__WORK ORDER__. Return every line from the records below that has the word "Instagram".

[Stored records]
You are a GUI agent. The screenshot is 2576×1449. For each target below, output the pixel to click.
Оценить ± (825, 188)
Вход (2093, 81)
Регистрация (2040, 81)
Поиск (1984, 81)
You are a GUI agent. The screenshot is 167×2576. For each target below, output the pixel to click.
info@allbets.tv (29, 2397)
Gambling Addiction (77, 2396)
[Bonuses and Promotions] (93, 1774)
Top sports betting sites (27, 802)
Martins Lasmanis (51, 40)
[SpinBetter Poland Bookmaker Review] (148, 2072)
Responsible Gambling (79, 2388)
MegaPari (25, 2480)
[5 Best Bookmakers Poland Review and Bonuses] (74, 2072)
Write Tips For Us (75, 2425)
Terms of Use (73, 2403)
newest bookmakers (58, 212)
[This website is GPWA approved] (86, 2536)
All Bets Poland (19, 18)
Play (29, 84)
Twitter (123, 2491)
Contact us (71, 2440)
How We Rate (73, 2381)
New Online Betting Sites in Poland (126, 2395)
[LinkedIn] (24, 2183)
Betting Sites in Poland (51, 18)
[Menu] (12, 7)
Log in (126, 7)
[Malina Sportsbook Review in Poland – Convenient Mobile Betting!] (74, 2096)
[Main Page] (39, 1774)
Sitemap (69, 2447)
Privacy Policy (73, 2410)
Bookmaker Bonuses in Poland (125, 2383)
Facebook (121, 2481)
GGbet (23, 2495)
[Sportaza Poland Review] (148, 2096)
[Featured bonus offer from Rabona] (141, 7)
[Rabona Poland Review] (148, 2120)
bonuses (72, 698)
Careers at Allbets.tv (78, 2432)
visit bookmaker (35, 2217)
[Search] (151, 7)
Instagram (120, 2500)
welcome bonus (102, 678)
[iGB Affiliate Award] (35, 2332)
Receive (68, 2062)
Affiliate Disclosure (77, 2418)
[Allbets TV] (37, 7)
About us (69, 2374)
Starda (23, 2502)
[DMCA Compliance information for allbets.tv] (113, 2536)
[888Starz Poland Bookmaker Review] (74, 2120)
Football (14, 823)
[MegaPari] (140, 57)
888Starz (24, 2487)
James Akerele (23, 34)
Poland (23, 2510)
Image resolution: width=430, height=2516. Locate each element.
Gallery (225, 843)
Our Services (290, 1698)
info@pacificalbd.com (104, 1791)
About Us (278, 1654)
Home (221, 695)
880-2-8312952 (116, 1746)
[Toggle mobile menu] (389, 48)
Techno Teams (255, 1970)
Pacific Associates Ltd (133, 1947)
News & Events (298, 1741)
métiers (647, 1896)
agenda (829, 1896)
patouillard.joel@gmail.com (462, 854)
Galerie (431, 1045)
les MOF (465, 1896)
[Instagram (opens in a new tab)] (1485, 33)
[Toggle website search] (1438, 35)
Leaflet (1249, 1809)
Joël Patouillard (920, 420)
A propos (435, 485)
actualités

__COMPLETED TASK__.
Instagram (120, 2500)
[Instagram (opens in a new tab)] (1485, 33)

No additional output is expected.